L’ouragan de neige continuait avec la même intensité. Le ciel bas et brumeux semblait se confondre avec la terre. Les bruits de la nature étaient assourdis et ressemblaient à de mystiques murmures ; la neige formait comme un blanc rideau tiré obliquement sur tout le firmament et un silence universel régnait sur le pays. Chacun était rentré dans les demeures où le calme extérieur avait pénétré et où les familles se groupaient autour du foyer comme avec le sentiment de la visible protection de Dieu. C’était comme une profanation que ce religieux silence fût troublé par le cliquetis des armes et que la paix envoyée d’en haut avec chaque flocon de neige fût violée par des desseins de vengeance et la soif de sang humain.

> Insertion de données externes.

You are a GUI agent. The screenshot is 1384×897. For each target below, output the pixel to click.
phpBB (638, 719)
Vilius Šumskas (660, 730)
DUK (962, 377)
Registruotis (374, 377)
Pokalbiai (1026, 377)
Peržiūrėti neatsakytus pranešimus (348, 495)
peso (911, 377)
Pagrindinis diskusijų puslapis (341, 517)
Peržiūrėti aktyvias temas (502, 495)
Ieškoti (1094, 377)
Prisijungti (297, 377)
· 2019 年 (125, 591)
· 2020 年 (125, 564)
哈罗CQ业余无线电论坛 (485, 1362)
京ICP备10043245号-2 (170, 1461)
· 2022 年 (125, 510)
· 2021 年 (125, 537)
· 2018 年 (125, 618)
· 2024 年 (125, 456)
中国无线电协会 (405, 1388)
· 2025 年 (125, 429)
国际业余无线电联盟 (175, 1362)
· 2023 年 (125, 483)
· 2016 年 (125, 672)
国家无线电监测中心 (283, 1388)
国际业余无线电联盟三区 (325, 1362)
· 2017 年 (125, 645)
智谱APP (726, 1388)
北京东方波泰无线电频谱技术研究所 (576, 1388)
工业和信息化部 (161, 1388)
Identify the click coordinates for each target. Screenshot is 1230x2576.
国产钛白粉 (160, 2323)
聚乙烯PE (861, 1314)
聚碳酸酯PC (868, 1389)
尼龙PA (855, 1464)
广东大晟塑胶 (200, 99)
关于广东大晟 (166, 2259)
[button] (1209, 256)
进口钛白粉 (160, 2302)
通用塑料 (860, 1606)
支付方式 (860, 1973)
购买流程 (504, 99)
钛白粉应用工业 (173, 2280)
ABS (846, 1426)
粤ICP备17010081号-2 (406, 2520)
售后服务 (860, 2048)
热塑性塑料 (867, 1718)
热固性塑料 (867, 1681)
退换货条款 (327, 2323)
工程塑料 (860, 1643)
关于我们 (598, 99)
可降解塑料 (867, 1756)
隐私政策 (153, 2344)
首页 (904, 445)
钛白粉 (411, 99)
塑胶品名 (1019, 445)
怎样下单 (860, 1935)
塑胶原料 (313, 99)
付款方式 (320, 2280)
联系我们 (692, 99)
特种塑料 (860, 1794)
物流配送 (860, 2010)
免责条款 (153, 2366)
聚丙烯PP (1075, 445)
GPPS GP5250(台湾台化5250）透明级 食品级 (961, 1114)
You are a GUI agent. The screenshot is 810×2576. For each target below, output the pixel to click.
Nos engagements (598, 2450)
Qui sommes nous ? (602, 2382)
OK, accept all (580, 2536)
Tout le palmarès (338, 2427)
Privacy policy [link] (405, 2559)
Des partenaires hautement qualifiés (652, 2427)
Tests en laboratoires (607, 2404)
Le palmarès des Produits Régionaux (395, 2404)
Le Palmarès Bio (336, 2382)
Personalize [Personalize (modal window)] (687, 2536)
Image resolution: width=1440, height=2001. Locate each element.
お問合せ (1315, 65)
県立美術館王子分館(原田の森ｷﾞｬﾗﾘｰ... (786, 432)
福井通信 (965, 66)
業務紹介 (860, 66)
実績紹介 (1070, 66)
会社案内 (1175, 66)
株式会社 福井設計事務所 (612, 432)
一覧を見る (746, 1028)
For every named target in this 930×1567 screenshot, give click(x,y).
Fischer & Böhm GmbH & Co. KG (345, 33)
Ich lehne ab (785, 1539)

Invisibles dans la tempête, les carabiniers de la Virginie s’avançaient vers les murs de la cité dévouée.

Sans bruit au milieu de l’ouragan, la garnison de la vieille capitale se massait aux portes et aux remparts.

À l’abri des yeux et des oreilles, les armées d’Arnold et de Montgomery, maintenant réunies, faisaient leurs derniers préparatifs de départ à la Pointe-aux-Trembles et se disposaient à marcher à la catastrophe finale de cette lugubre tragédie de la guerre.